The Mosaic Law was added to the Abrahamic Covenant to guide and shape God’s people to maturity in faith.  It is in this sense that the Law was seen as a guardian, protecting and guiding God’s people into maturity.  The Law then functioned, temporarily, to show them their sinfulness, and to underscore the people’s inability to correct their sinfulness, and to point them toward a better way.

This faith has come.

This better way is of course the arrival of the incarnate Son of God, Jesus Christ, who is the seed of Abraham mentioned in the Abrahamic Covenant, and the fulfillment of God’s promise.  Remember also, that by the time of the coming of the Son of God, the Law had taken on a sort of divine status of its own.  The Pharisees required the people to obey it exclusively even though that was impossible to do.

Paul was telling the Galatians that that obligation was no longer mandatory, that the function of the Law to point out sin was obsolete because the Son of God had arrived on the scene, that he fully fulfilled the Law, and was the embodiment of God’s promise through the Abrahamic Covenant.  Whereas obedience to the impersonal Law was akin to regulation of one’s life as if by a jailor, obedience to the person and work of the Seed was a releasing from the prison.

Children of God through faith

When a person accepts Jesus as his or her personal Savior, that person is recognizing Jesus as the embodiment of that Abrahamic Seed and is entering into a relational identity with Him.  This is a life-changing event because one’s identity is no longer determined by obedience to certain rules or cultural standards, but by ethical and moral transformation because of relationship with God himself.  Further, this relationship is not static.  Once having accepted Jesus as Savior, one’s entry into eternal life is guaranteed and in that sense is a one-time event.  But relationship with God is also on-going because we fragile and frail believers are consistently battling with our propensity to sin and consistently having to turn to Jesus through the Holy Spirit for help.

All are one.

When I first read this passage all those years ago, I thought there was nothing special about all believers having the same identity in Christ.  “That’s obvious, isn’t it?” I was thinking.  But later I came to realize a deeper, cultural, and even spiritual reason for Paul’s pointing out that we believers are all one in Christ.  During the time of the Law’s supremacy, division did have a place in God’s economy.  God’s people had to be shown, for instance, that the ungodly, idolatrous worship systems of the pagan Gentiles could not be allowed to contaminate Jewish culture.  This is why the Gentiles were treated so badly unless they fully converted to Jewish worship.

Then, as today, the world system was opposed to God, so all non-Jewish peoples were treated as anathema.  God wanted his people to learn what it meant to accept Godly precepts as the norm.  The people needed object lessons.  Similarly, one’s station in life or one’s gender created distinctions which served a purpose at one time but no longer do so.  Now, as members of the same body of Christ, those sorts of distinctions have no revelatory importance.  Culturally, it is still distinguishing to be male or female, and one’s status in life can have implications for one’s lifestyle, but such things have no import related to Christ.

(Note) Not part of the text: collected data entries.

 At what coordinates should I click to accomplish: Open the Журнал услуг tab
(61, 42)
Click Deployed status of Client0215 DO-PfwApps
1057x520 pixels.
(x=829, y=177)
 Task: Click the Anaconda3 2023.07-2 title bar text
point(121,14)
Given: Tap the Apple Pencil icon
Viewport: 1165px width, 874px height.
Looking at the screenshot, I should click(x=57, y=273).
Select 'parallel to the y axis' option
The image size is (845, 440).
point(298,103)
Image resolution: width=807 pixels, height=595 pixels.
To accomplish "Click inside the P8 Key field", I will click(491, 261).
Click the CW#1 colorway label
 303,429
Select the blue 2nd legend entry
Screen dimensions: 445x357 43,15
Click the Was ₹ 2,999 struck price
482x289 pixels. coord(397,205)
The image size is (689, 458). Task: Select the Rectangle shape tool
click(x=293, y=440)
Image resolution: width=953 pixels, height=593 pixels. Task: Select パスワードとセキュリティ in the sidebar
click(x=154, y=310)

But now, in Christ, all believers, no matter their nationality, gender, cultural status, or heritage, have the same access to God, the same salvation, the same responsibility to grow in Christ, and the same responsibility to follow the Greatest Commandment…

 One of the teachers of the law came and heard them debating.  Noticing that Jesus had given them a good answer, he asked him, “Of all the commandments, which is the most important?”  29“The most important one,” answered Jesus, “is this: ‘Hear, O Israel: The Lord our God, the Lord is one.  30Love the Lord your God with all your heart and with all your soul and with all your mind and with all your strength.’  31The second is this: ‘Love your neighbor as yourself.’  There is no commandment greater than these.” (Mark 12:28-31)

What about me?

There is a movement these days to blur the distinctions between individuals, cultures, and nationalities.  But every one of these distinctions has value in the sense of uniqueness and heritage.  This is not the sort of thing that this passage describes.  God loves all his children of whatever culture, or nationality.  But God doesn’t want those distinctive characteristics to separate his kids.  If we are to love our neighbor as our self, then we must forgive them when they sin, help them when they stumble, and nurture their growth in Christ.

Believer, you are a valued member of the family of God.  I know nothing about you except that God loves you, and that is enough for me.  I hope you feel that same way about individuals around you.  If there is an individual you struggle with, ask God to show you your part in it.   Maybe there is a hurt that needs healing, or forgiveness that should be given.  In either case, God can help.  This person is a member of your family in Christ; you will be spending eternity with him or her.  Now is the time to heal that separation.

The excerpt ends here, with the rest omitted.